* **Written problem A**
Rewrite the rows from the line with "Fold the .arrow-r block at line 4" through the last row, requests included, with every coordinate in the answers multiplied by 1.4 and rounded to a whole number, halves going up. Return only those lines.

* **Excerpt provided**
◆ ◆ ◆ ◆ ◆ ◆ ◆

Re: [Discuss][FlightRPC] Extensions to Flight: "DoBidirectional"

Posted by David Li <li...@gmail.com>.
Hey Wes,

Thanks for the review. I've broken out the format change into this PR:
https://github.com/apache/arrow/pull/6686

Best,
David

On 3/22/20, Wes McKinney <we...@gmail.com> wrote:
> hi David,
>
> I did a preliminary view and things look to be on the right track
> there. What do you think about breaking out the protocol changes (and
> adding appropriate comments) so we can have a vote on that in
> relatively short order?
>
> - Wes
>
> On Wed, Mar 18, 2020 at 9:06 AM David Li <li...@gmail.com> wrote:
>>
>> Following up here, I've submitted a draft implementation for C++:
>> https://github.com/apache/arrow/pull/6656
>>
>> The core functionality is there, but there are still holes that I need
>> to implement. Compared to the draft spec, the client also sends a
>> FlightDescriptor to begin with, though it's currently not exposed.
>> This provides consistency with DoGet/DoPut which also send a message
>> to begin with to describe the stream to the server.

◆ ◆ ◆ ◆ ◆ ◆ ◆

* **Written problem B**
In the DoBidirectional thread, copy the passage from "On 3/22/20, Wes" to "relatively short order?", switching "vote" to "ballot".

* **Material for this exercise**
◆ ◆ ◆ ◆ ◆ ◆ ◆

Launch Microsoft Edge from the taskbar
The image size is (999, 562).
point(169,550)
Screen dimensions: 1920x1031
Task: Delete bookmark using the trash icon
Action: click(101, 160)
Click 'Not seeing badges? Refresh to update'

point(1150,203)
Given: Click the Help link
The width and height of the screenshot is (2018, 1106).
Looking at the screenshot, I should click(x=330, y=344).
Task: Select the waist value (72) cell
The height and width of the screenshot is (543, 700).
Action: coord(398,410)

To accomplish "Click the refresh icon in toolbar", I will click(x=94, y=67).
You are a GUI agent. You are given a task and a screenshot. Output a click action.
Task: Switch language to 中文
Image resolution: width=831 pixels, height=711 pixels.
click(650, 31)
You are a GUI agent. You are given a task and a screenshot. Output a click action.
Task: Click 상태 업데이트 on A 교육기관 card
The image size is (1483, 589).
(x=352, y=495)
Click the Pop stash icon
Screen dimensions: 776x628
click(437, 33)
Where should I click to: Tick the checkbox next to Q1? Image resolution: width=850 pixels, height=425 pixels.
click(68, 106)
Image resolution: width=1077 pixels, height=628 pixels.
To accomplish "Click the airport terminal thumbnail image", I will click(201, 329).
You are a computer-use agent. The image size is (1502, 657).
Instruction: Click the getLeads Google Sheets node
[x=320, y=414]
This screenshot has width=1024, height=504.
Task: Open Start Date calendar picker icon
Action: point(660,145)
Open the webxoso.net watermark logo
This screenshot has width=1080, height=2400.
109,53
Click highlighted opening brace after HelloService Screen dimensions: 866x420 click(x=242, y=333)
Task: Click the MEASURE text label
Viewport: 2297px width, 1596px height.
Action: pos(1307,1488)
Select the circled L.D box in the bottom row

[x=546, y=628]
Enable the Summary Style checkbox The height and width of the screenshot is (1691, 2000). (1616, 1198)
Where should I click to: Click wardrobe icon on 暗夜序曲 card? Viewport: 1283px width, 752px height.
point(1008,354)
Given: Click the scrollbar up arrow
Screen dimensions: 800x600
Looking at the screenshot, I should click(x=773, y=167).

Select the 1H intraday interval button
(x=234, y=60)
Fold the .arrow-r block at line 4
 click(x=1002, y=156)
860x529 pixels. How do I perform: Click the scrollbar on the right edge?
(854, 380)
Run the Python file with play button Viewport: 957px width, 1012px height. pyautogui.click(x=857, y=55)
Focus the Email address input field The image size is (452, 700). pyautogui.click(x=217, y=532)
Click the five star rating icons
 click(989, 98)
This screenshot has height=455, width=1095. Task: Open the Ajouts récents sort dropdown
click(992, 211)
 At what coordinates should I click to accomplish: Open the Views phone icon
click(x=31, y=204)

◆ ◆ ◆ ◆ ◆ ◆ ◆

* **Full output A**
Fold the .arrow-r block at line 4
 click(x=1403, y=218)
860x529 pixels. How do I perform: Click the scrollbar on the right edge?
(1196, 532)
Run the Python file with play button Viewport: 957px width, 1012px height. pyautogui.click(x=1200, y=77)
Focus the Email address input field The image size is (452, 700). pyautogui.click(x=304, y=745)
Click the five star rating icons
 click(1385, 137)
This screenshot has height=455, width=1095. Task: Open the Ajouts récents sort dropdown
click(1389, 295)
 At what coordinates should I click to accomplish: Open the Views phone icon
click(x=43, y=286)

* **Full output B**
On 3/22/20, Wes McKinney <we...@gmail.com> wrote:
> hi David,
>
> I did a preliminary view and things look to be on the right track
> there. What do you think about breaking out the protocol changes (and
> adding appropriate comments) so we can have a ballot on that in
> relatively short order?